ACTIVITY → Here is a block of records. Copy every line in it that includes "logo".

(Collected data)
....

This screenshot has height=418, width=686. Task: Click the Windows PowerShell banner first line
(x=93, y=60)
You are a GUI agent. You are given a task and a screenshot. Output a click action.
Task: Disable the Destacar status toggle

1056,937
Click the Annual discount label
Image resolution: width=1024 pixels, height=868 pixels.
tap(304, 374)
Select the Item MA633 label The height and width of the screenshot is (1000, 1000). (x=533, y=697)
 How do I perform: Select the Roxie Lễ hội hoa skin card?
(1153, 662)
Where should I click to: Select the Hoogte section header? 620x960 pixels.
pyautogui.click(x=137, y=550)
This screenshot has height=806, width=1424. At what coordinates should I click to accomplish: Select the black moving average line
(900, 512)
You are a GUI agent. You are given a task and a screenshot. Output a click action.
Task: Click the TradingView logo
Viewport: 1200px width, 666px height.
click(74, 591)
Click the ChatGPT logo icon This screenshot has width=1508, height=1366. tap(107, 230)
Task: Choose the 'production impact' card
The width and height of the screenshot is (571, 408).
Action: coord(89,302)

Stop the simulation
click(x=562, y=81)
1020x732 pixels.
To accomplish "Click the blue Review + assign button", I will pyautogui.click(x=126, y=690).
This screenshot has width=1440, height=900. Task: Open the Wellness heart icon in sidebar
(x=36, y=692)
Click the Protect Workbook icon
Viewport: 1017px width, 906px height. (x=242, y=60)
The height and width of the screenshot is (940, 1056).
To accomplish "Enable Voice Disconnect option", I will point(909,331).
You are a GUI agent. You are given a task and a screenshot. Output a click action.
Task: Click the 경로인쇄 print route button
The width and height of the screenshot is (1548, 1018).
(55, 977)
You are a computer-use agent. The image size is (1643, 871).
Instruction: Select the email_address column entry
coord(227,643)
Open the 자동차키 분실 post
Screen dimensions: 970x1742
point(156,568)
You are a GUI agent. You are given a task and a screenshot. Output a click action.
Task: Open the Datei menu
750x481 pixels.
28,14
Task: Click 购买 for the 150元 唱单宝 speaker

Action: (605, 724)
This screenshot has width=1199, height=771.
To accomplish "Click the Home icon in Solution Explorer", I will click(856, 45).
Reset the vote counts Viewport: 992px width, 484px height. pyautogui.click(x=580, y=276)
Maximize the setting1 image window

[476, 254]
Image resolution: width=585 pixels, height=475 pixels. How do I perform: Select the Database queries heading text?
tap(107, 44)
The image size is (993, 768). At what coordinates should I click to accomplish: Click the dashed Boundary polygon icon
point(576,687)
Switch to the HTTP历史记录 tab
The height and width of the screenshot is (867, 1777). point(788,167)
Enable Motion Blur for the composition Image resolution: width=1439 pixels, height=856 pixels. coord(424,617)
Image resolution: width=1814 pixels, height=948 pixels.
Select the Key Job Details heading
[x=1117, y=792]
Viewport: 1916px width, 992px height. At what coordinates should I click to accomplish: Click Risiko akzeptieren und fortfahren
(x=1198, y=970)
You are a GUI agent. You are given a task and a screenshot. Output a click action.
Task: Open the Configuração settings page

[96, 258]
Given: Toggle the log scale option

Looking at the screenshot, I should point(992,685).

....

EXERCISE OUTPUT →
Task: Click the TradingView logo
Click the ChatGPT logo icon This screenshot has width=1508, height=1366. tap(107, 230)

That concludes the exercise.